Buried somewhere in this scrap heap is a story about a kidnapped computer programmer named Knox (Sam Rockwell); his partner Vivian (Kelly Lynch), who makes leather look cheap; Corwin (Tim Curry, whose appearance all but guarantees a bad movie), the computer exec who may have stolen Knox's technology; and the so-called Creepy Thin Man (Crispin Glover), who never utters a word and shows up every so often to engage the Angels in bloodless battles straight out of every Hong Kong movie made since someone decided to string up actors from high wires. As if to admit the story makes little sense -- it must be missing at least 30 minutes' worth of footage -- the film stops repeatedly to tell you what's happening; more than once are we told that Knox is really the bad guy, out to steal Corwin's technology by making him look like the villain. In one scene, rookie director McG, who really should go back to making music videos, actually rewinds the action and replays it in slow motion, as if to reassure you that Barrymore's not actually dead. The director so underestimates his audience, he all but stands in the aisles and tells us what morons we are.

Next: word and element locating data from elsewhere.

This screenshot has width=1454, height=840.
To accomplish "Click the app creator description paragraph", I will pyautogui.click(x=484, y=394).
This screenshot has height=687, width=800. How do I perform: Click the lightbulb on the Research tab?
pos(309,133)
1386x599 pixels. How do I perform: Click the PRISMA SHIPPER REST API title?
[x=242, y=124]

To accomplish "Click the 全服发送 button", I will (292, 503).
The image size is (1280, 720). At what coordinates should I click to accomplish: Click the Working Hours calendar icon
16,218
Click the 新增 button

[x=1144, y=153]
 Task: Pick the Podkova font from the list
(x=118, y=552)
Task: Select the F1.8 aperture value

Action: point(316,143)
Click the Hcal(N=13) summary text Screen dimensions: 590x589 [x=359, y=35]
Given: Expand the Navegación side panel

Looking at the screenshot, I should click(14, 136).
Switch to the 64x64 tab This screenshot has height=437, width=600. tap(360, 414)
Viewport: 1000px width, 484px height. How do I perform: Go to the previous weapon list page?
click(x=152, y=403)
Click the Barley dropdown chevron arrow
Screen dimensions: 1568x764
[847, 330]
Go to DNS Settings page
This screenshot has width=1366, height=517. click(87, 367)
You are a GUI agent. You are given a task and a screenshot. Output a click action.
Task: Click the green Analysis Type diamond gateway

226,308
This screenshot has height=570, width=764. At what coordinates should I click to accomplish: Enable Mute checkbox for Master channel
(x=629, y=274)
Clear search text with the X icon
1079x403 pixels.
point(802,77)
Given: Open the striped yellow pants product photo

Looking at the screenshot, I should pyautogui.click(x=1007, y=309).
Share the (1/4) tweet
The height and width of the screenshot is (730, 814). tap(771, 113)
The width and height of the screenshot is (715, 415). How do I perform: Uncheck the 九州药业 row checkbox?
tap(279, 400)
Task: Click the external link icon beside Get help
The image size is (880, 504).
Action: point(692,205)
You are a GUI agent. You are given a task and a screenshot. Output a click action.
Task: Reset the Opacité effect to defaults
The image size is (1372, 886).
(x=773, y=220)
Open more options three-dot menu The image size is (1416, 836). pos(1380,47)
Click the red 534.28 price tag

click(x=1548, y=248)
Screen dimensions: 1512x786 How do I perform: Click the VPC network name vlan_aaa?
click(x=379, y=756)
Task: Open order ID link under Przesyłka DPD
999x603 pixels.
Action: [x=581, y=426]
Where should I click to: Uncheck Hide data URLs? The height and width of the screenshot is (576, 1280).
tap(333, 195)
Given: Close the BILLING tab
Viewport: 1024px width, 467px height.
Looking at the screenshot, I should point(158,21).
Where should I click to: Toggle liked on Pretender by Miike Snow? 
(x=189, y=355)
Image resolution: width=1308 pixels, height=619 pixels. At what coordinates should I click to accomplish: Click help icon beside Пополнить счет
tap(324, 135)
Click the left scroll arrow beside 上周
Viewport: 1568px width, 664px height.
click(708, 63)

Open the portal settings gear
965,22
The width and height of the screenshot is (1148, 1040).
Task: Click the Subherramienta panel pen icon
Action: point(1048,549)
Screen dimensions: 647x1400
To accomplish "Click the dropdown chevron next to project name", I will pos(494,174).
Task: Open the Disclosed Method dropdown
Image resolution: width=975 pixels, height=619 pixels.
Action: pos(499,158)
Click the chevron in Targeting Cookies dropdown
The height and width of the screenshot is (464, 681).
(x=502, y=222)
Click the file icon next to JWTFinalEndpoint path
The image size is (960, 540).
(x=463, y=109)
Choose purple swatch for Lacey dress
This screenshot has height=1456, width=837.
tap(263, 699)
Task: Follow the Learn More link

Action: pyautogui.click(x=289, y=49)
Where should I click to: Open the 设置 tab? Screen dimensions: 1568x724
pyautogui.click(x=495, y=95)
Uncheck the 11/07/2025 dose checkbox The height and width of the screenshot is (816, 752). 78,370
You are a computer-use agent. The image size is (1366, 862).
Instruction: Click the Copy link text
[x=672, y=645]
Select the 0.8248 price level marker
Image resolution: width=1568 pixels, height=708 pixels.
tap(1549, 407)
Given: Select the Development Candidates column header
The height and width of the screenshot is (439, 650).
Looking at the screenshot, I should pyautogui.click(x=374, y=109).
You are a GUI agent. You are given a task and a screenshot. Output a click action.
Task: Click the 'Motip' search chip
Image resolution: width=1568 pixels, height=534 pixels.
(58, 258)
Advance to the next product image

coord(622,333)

Credited to three men, but written and rewritten by an army (including two of the guys responsible for High Fidelity), Charlie's Angels didn't need a director; it needed a janitor to clean up the mess. Even Bill Murray, as Bosley, looks lost and ashamed; he put more into Larger Than Life, acting alongside an elephant, than he does here. He's also the victim of lousy editing: In one scene, a fireplace nearly explodes in his face, and, holding his head, Bosley limps into another room; the next time we see Bosley, he's being held prisoner in a castle, using his teeth to carve a gun out of soap while the Miami Vice theme inexplicably plays on the soundtrack, which is filled with techno hits from 1997. It's very likely that, during the film's final scene, in which Bosley is seen drinking a tropical cocktail, Murray is really drunk; anything to ease the pain. (Still, Murray does fare better than Matt LeBlanc, Tom Green, and Luke Wilson -- love interests for whom the word "expendable" was created.)

The movie wants to have it both ways: It tries to be both camp and action film, send-up and kick-ass. But it delivers so little on either front, because it's too chicken to play as full-blown parody and too desperate to deliver the body blows. With its Tekken 3 fight sequences, featuring actors strung up from the rafters like buff marionettes, and its Matrix slow-mo bullets creeping through displaced air, you get the sense that McG figured if he threw in enough high-wire theatrics, audiences would be so dazzled by the gimmick they'd fail to notice there's not a single character worth giving a damn about or a single plot point that makes a lick of sense. It's filmmaking as hypnosis: Watch the bouncing actor. The only thing different about Charlie's Angels is that it has a little extra sumpin'-sumpin' going on: Watch the bouncing boobies.